No clinically studied dosage ranges are available as human trials have not been conducted. Phytochemical studies have standardized extracts to contain sutherlandioside B at 10.1 µg/mg in aqueous preparations. Traditional preparations include infusions, decoctions, or powders from leaves and stems. Consult a healthcare provider before starting any new supplement.
Sutherlandia frutescens (Cancer Bush/Umuzi) is primarily used as a medicinal herb rather than a food source, so nutritional data reflects dried leaf/aerial parts used in preparations. Bioactive compounds dominate the profile: L-canavanine (a non-protein amino acid antimetabolite) at approximately 1-7 mg/g dry weight in leaves — this is the primary pharmacologically active constituent but also potentially toxic at high doses; GABA (gamma-aminobutyric acid) at approximately 1-6 mg/g dry weight, contributing to possible anxiolytic effects; pinitol (D-pinitol, a cyclitol sugar) at approximately 5-15 mg/g dry weight, associated with insulin-mimetic and anti-diabetic activity and considered a key active compound. Flavonoids including kaempferol, quercetin, and hyperoside are present at combined concentrations of approximately 10-30 mg/g dry weight (as aglycone equivalents), contributing to antioxidant activity. Triterpenoid saponins (sutherlandiosides A-D and cycloartane-type glycosides) are present and contribute to immunomodulatory and anti-cancer properties. Protein content of dried leaf material is approximately 15-20% by dry weight, though bioavailability is limited due to L-canavanine competition with L-arginine in protein synthesis. Crude fiber approximately 20-25% dry weight. Mineral content includes iron (~150-200 mg/kg dry weight), zinc (~20-30 mg/kg), and potassium (~8-12 g/kg). Vitamin C has been reported in fresh material (~50-100 mg/100g fresh weight). Bioavailability note: L-canavanine may interfere with arginine-dependent metabolic pathways, and saponins may reduce absorption of co-administered nutrients. Aqueous extracts (traditional tea preparation) show good solubility of GABA and pinitol but variable extraction of saponins.

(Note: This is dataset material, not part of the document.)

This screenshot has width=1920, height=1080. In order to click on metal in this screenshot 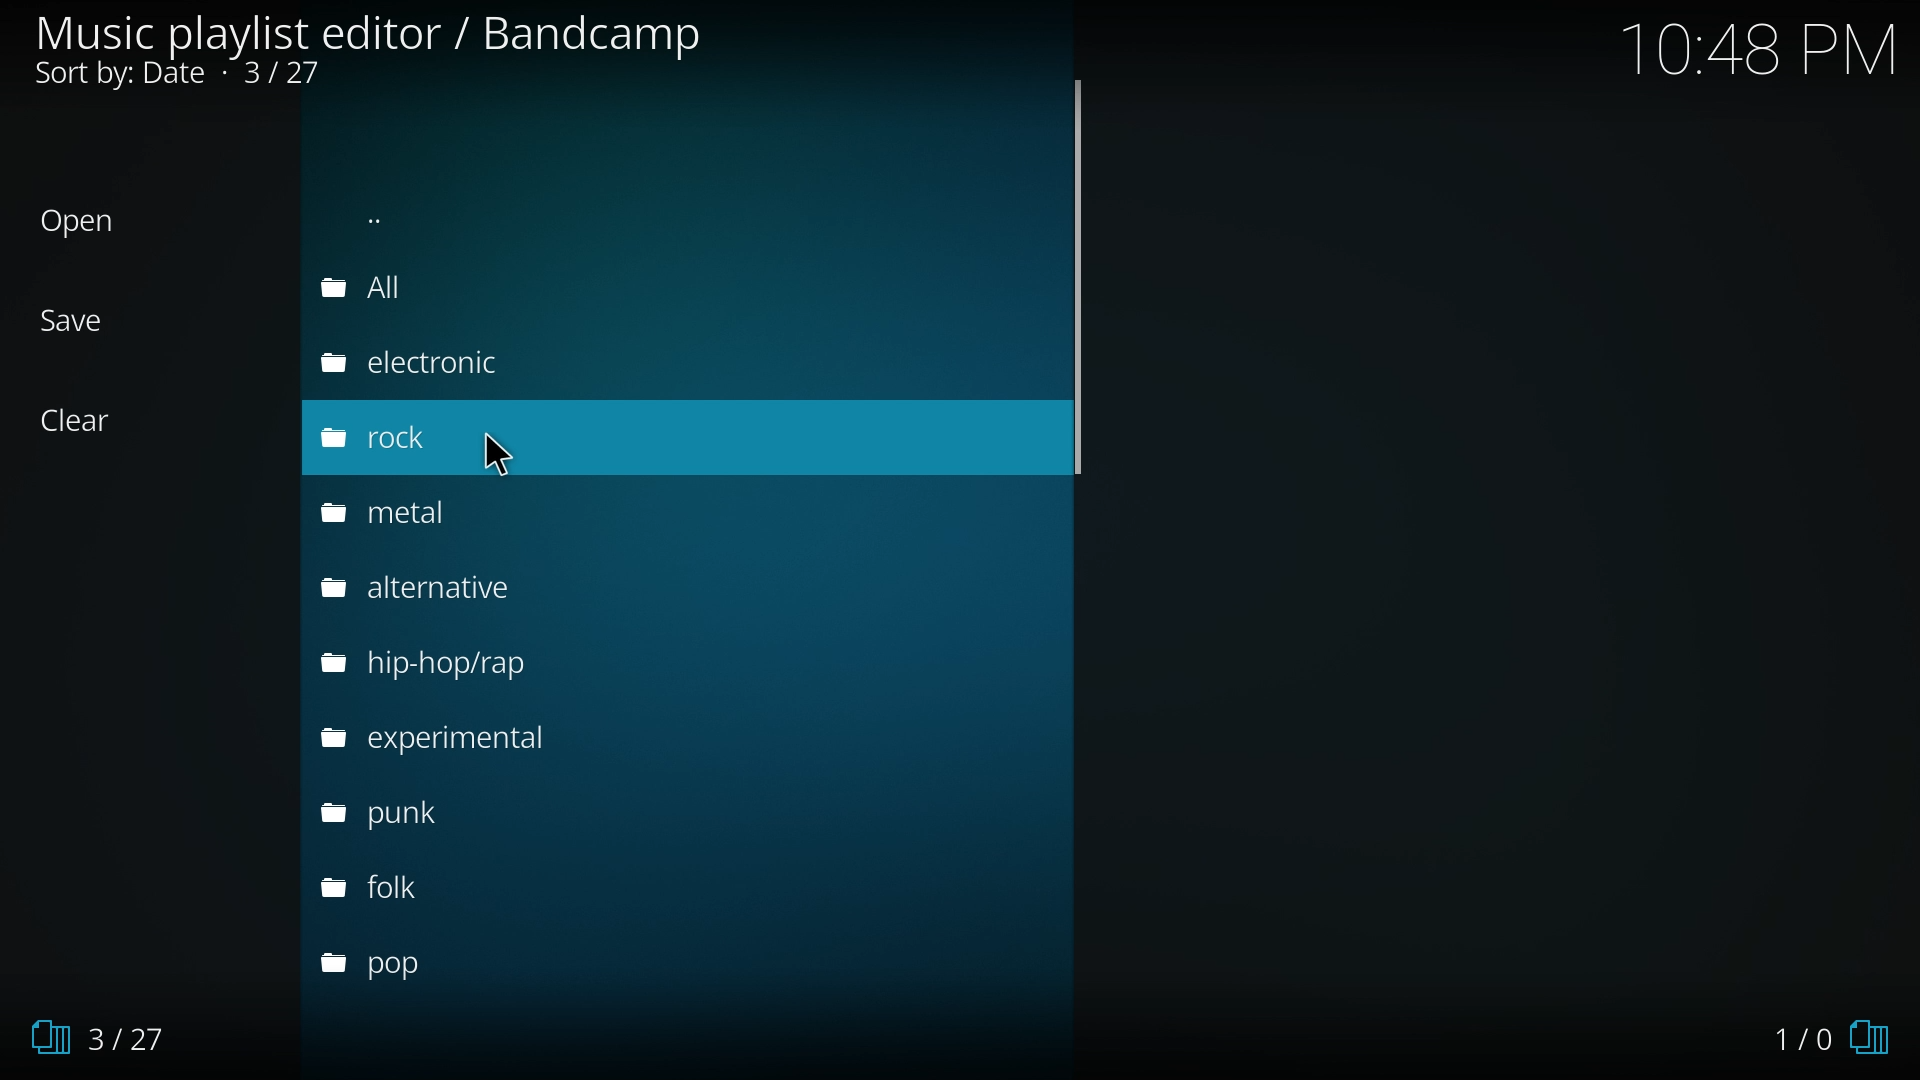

Sutherlandia frutescens exerts antioxidant effects through flavonoid compounds that scavenge DPPH radicals and enhance ferric reducing antioxidant power (FRAP). The plant's triterpene saponins appear to disrupt mitochondrial function in cancer cells by depleting ATP content and triggering adenylate kinase release, indicating cellular membrane damage. Traditional therapeutic effects may involve immune system modulation, though specific molecular pathways remain under investigation.
Current evidence for Sutherlandia frutescens consists primarily of in vitro laboratory studies demonstrating antioxidant activity through DPPH and FRAP assays. Anti-cancer research is limited to cell line studies showing reduced ATP levels and increased adenylate kinase release, indicating cytotoxic effects. No large-scale human clinical trials have been conducted to validate therapeutic claims. Traditional use for HIV/AIDS symptom management lacks controlled clinical evidence, though the plant remains widely used in African traditional medicine systems.
Sutherlandia frutescens safety profile in humans remains poorly documented due to limited clinical research. The plant may interact with antiretroviral medications and immunosuppressive drugs given its traditional use in HIV/AIDS management. Pregnancy and breastfeeding safety have not been established through controlled studies. Potential side effects and appropriate dosing ranges require further investigation through human trials.